Thursday, March 13, 2003

Again, I am lost in thought. It is not uncommon I stray away from reality and sink into a daydream. I was thinking of my theme song for the year. I guess it would have to be "Black Balloon" by Goo Goo Dolls.

Was thinking a lot of things are not worth it. Thinking of "coming down the world turned over, where angels fall without you there."

Black Balloon - Goo Goo Dolls

Baby's black balloon makes her fly
I almost fell into that hole in your life
And you're not thinking about tomorrow
'Cause you were the same as me
But on your knees.


A thousand other boys could never reach you
How could I have been the one
I saw the world spin beneath you
And scatter like ice from the spoon
That was your womb


Comin' down the world turned over
And angels fall without you there
And I go on as you get colder
Or are you someone's prayer.


You know the lies they always told you
And the love you never knew
What's the things they never showed you
That swallowed the light from the sun
Inside your room, yeah


Comin' down the world turned over
And angels fall without you there
And I go on as you get colder
Always someone's prayer


And there's no time left for losin'
When you stand they fall, yeah


Comin' down the world turned over
And angels fall without you there
And I go on as you get colder


All because I'm
Comin' down the years turn over
And angels fall without you there
And I'll go on and i will lead you home
All because I'm
All because I'm
And I'll become
What you became to me

Today's topic would be on Vengeance and Gratitude. Curious words, but words that have more in similiarity than one would think. Vengeance is paying back for something bad that has been done upon a person, and gratitude is paying for something good that has been done upon a person.

Although the difference lies between the injustice or mercy shown onto a person, yet, I wonder why, vengeance is a much more stronger motivating force than gratitude? A person would remember more about vengeance than gratitude. The injustice has burnt strongly into one's mind, unable to be erased, yet the good deeds just seem to pass by unnoticed. I am thinking about this. Perhaps it is a lot easier to see suffering than to see good in others. Or perhaps one's own suffering must be put on the pinnacle of a great altar to be held as a reason for a person to wreck their own rage and hatred against the world.

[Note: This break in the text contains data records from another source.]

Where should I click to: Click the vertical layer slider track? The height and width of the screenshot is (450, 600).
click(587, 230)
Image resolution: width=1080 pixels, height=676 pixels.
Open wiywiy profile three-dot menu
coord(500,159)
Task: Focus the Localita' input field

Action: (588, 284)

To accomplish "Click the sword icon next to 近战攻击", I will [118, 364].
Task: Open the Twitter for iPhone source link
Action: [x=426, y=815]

Gratitude. Vengeance. No superhero ever decided to become a superhero because his parents was saved by someone else. Rather he became a superhero because his parents died. Vengeance is a strong motivating force. Behind vengeance, lies the more insiduous anger. I believe that humans are angry creatures, able to respond more to pain and suffering than acts of kindness. Sometimes I feel it is useless to try and understand humans, with their petty rages, grudges and the acts of revenge. The more I try, the more painful it gets. And I am on my knees, and I still wonder.

Monday, March 10, 2003

Walking around in a daydream state seems to be my current habit. Its almost as if the life I currently am living has sunk into one of those ethereal realm of existence where everything is hovering over the thin line distinguishing reality, and its all in my head. And when I am on the brink of sleep, it is as if there is this thick grey fog enshrouding my eyes, and I strive to keep awake, even in the middle of the day.

And some things just seem so surreal, like they never existed.

Thursday, March 06, 2003

Come to think of it, I hardly touch the Internet. Okay, granted that the Internet is an intangible thing, but I hardly use it. Merely once a week. In an interconnected world where people are online say 24/7, I am something like a small fry, swimming in this sea of spam and porn. Heh, maybe it isn't too bad.

I find myself tired these days. Tired, sleep-deprived, sick and lethargic. Though I could think of certain parties to blame, namely a very lethargic person next to me, but then I don't think so. Somehow the mood to do anythng at all has been eroded. Nothng seems worth doing anymore. I just want to lie down and rest. I am denied that. And now currently I am denied of the silence which is suppose to mark this haven of books. Ah shut up!